--- EXERCISE GOAL ---
Please copy the last part of the entries exactly: the line that has "Where should I click to: Click Banco" and every line up to and including the end, nothing more.

(Stored records)

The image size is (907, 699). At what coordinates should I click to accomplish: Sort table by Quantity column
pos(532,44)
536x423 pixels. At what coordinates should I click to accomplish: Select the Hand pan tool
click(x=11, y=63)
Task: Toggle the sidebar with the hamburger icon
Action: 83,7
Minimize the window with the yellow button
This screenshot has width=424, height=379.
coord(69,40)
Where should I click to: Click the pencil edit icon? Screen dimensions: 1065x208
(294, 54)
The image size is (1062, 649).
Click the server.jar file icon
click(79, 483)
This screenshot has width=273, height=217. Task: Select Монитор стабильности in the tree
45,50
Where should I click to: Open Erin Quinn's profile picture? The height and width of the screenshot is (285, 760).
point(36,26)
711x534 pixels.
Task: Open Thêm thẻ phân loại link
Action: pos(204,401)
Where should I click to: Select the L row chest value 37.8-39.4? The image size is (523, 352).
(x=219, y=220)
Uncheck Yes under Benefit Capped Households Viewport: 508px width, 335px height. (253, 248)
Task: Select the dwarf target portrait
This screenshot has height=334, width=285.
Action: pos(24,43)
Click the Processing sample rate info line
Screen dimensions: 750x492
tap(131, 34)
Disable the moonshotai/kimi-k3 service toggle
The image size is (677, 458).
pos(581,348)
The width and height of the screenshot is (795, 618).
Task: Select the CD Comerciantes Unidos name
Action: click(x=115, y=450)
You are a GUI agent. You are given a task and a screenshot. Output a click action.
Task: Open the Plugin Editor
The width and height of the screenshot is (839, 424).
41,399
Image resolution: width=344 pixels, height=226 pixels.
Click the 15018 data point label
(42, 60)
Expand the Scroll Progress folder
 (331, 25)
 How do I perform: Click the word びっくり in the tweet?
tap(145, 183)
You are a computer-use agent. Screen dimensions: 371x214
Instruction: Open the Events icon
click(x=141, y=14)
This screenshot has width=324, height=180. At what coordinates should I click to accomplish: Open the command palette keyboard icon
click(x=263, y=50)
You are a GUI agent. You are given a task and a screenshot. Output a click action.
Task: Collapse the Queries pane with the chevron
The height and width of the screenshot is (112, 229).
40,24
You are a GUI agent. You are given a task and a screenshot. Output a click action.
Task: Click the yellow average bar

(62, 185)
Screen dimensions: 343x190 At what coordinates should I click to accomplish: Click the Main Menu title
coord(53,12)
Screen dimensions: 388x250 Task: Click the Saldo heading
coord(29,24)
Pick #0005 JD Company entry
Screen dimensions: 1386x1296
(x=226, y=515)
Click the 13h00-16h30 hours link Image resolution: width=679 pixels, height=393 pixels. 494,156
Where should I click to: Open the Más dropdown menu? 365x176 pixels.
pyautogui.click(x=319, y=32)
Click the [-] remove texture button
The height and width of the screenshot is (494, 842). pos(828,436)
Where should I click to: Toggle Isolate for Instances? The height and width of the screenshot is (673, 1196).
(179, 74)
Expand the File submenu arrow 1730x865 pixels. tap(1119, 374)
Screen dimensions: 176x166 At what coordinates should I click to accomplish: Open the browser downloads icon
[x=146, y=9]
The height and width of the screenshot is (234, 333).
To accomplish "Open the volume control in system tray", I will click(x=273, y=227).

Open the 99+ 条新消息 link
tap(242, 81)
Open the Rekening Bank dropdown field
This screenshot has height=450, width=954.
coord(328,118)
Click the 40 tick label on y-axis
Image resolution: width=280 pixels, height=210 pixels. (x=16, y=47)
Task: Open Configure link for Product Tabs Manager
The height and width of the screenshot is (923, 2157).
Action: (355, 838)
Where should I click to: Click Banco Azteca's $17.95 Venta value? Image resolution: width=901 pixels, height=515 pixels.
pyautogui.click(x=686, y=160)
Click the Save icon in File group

--- EXERCISE ANSWER ---
Where should I click to: Click Banco Azteca's $17.95 Venta value? Image resolution: width=901 pixels, height=515 pixels.
pyautogui.click(x=686, y=160)
Click the Save icon in File group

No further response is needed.